(Stored dataset items)
========

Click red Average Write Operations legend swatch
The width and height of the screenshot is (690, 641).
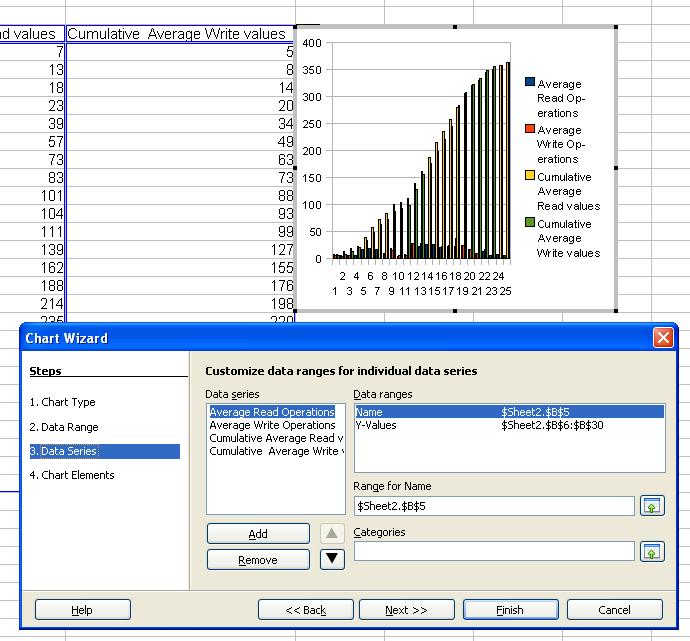530,130
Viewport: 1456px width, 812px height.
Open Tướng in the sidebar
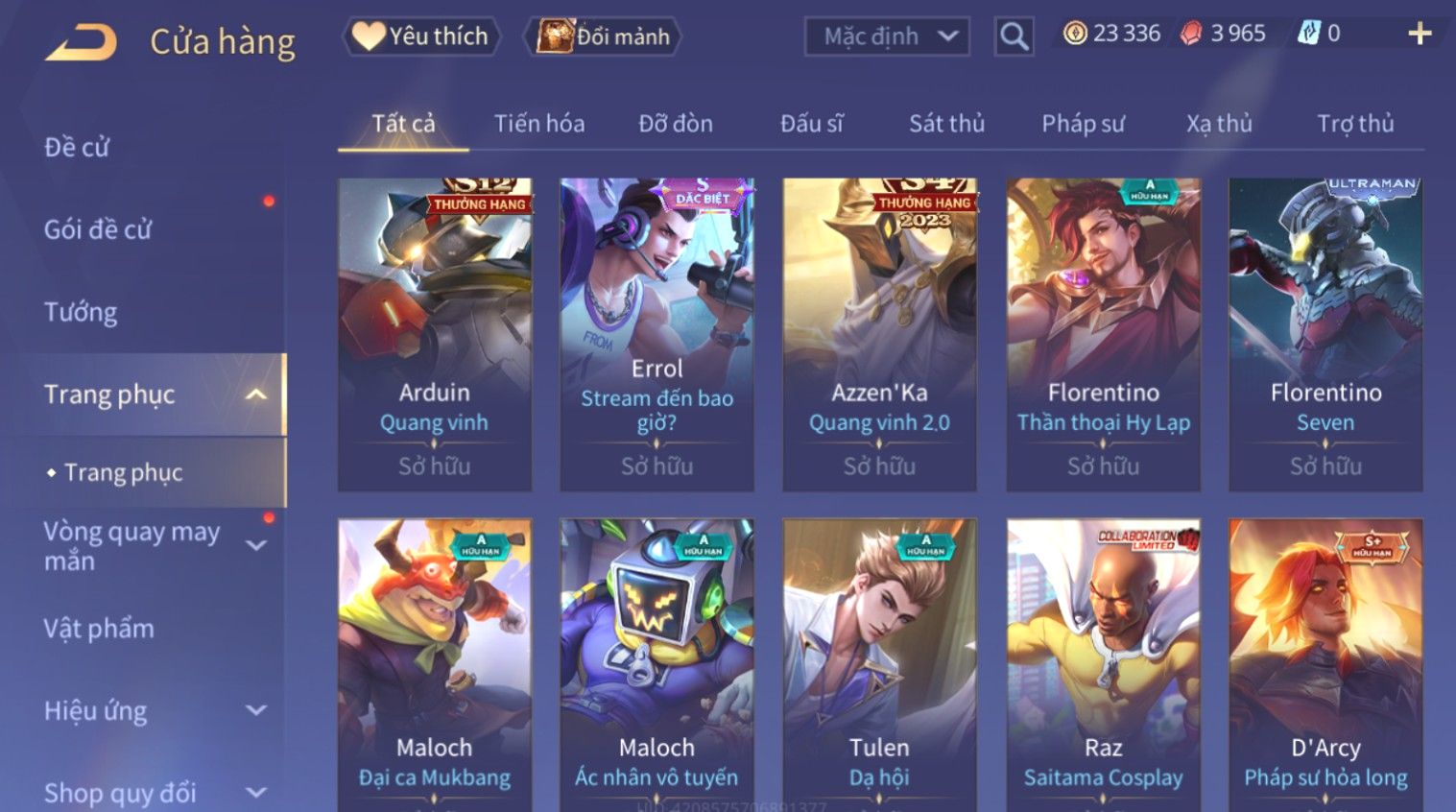[81, 312]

========

THE PROBLEM:
Transcribe all entries above exactly. Omit the pictures.

PROBLEM SOLUTION:
Click red Average Write Operations legend swatch
The width and height of the screenshot is (690, 641).
530,130
Viewport: 1456px width, 812px height.
Open Tướng in the sidebar
[81, 312]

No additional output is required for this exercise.